Copenhagen Business School MBA students keep their lips sealed about their experiences in the Swedish forest, but student Gomathi Sivasankaran opened up about her experience!

By  Carlin Sack

Mon Jun 10 2013

BusinessBecause
A group of 43 students representing 23 nationalities embarked on a journey called the Leadership Discovery Process (LDP). The LDP happens to be one of the core learning experiences of the Full-Time MBA programme at CBS, during which the students get to identify their own strengths and weaknesses as individuals, as team players and as team leaders through a cognitive learning process that includes self-reflection.
 
The Leadership Simulator is often referred to as the highlight of the programme, where students get to spend four days and nights in the Swedish forest putting their leadership learning experiences into practice. The key aspect of simulator is that there is no tutor coaching these students on how to lead; the students play the role of a tutor throughout various stressful situations, helping them learn as they go along and strengthening their skills as leaders and team players. 
 
Gomathi Sivasankaran from India is one of the current students who experienced the Leadership Simulator.  Having no previous experience relating to any sports activity, including swimming, when she was told to bring a swimsuit for the Leadership Simulator in the Swedish forest earlier this month, she approached her professor and told him that she wouldn’t be doing so. He just told her to “be prepared.”
 
Gomathi wouldn’t reveal all the details of her leadership experience in the woods but she said that in each activity students would get to play different roles as leaders and/or as team players. “The interesting fact about the role is that the situation keeps us in suspense and what you would do as a leader or a team player to overcome the situation, is a surprise."
 
“You challenge everything that you tell yourself that you cannot do, that you have no power or knowledge to do,” she continued, “You are going to show yourself what happens when you throw yourself out of your comfort zone.
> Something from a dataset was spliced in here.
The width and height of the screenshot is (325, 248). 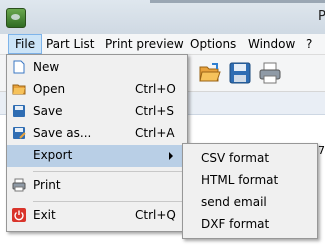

You also get to see how strong you are or weak you are and why. The most important question is ‘Why? What makes you go on or what is pulling you down?'”
 
Gomathi said she learned to work with her classmates coming from diverse backgrounds and build strong, trusting relationships that helped her in overcoming the challenges: “We learned to understand each other, respect each other and practically live with each other!” Gomathi said.
 
Gomathi said she decided not to back down from any of the challenges that the leadership simulator experience brought (despite her inability to swim!) and, having built enough trust with her teammates during the previous days, turned to them for help. She had a motivational leader in her team who stepped up to coach her through some of the activities.
 
“The feedback I received from the class is that I was inspiring,” Gomathi said. Gomathi emerged from the Swedish forest and from the CBS leadership programme as a changed person, with improved self-confidence and a new definition of what a leader really is.
 
“It’s not possible for any person to have all the knowledge,” Gomathi said. “In a leadership role, you have to understand how to work as a group and, as a leader, you might have to take a step behind and accept the fact that there could be someone in the team who knows how to handle situations better. It’s okay not to know things. The whole point is you have to learn from each other, trust each other and work as a team.”